Pope Francis has given a speech in Myanmar without specifically mentioning its Muslim Rohingya community.
The south-east Asian country has been accused of ethnic cleansing with 620,000 Rohingya fleeing to neighbouring Bangladesh since August.
Escapees told Save The Children there had been widespread rape, children burnt alive and dams being filled with bodies.
The pope said in his address on Tuesday (November 28): “The arduous process of peacebuilding and national reconciliation can only advance through a commitment to justice and respect for human rights.
“In the great work of national reconciliation and integration, Myanmar’s religious communities have a privileged role to play.

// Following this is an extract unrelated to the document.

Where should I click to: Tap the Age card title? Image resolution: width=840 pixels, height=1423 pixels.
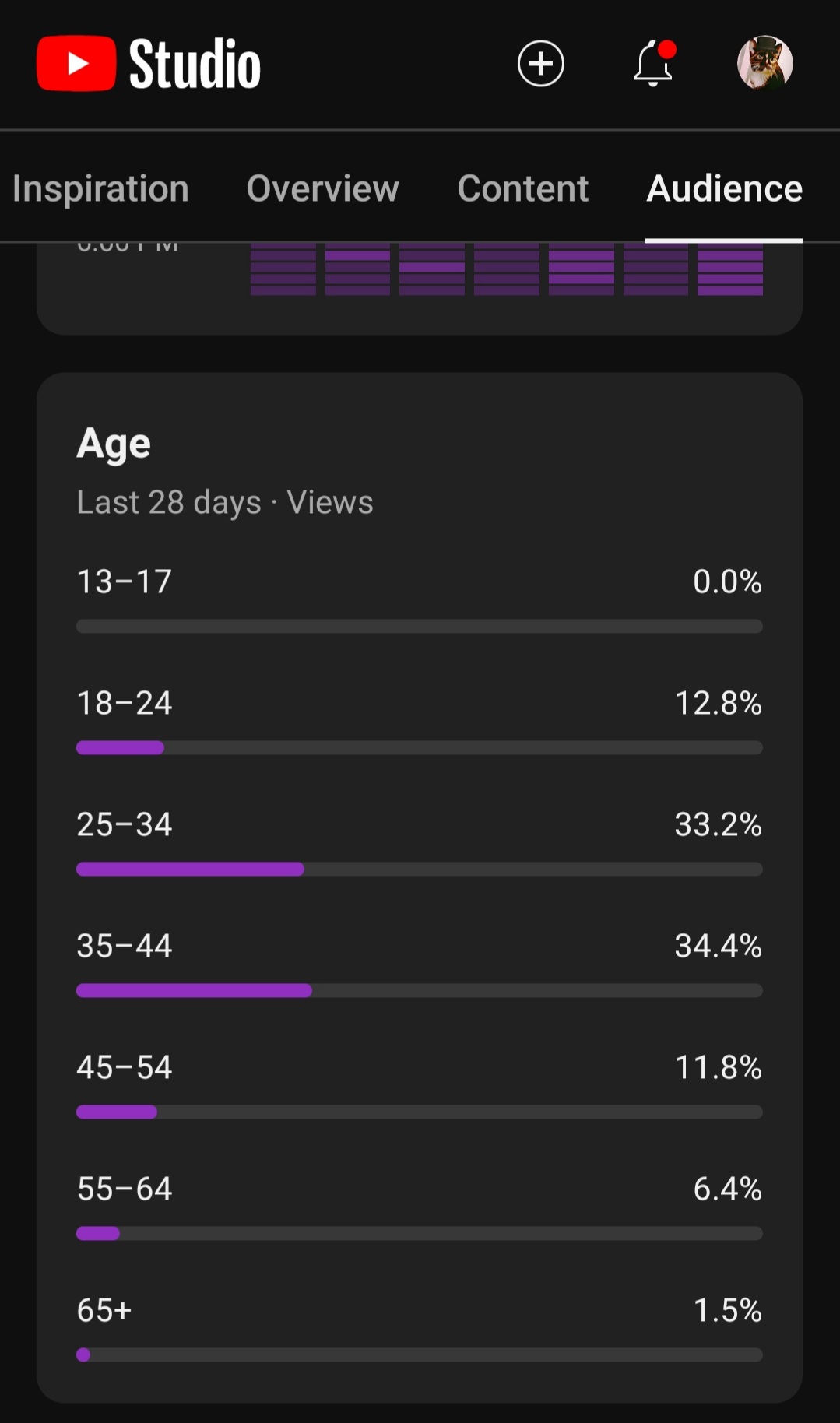[x=114, y=444]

“Religious differences need not be a source of division and distrust, but rather a force for unity, forgiveness, tolerance and wise nation-building.
“The religions can play a significant role in repairing the emotional, spiritual and psychological wounds of those who have suffered in the years of conflict.”

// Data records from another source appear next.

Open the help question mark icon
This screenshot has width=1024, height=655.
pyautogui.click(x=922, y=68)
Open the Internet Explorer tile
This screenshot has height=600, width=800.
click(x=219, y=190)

His trip is so delicate that some papal advisors warned him against even saying the word "Rohingya", lest he set off a diplomatic incident that could turn the country's military and government against minority Christians.

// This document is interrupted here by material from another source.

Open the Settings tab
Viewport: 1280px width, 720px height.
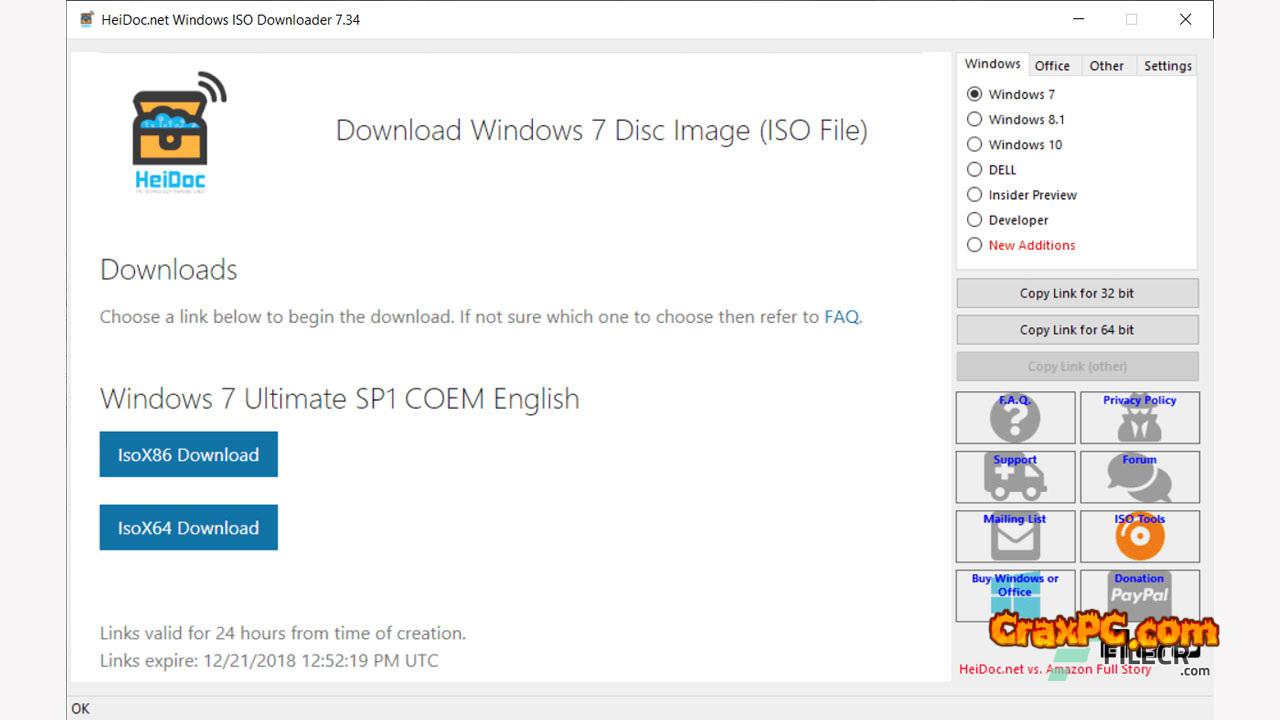point(1167,66)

Myanmar does not recognise the Rohingya as citizens nor as members of a distinct ethnic group with their own identity, and it rejects the term "Rohingya" and its use.
Its army released a report earlier this month denying all allegations of rape and killings of Rohingya Muslims by its security forces, days after replacing the general in charge of the operation.
Before his speech Pope Francis spoke with Myanmar's de facto leader Aung San Suu Kyi, who has been criticised for her perceived lack of action on the issue.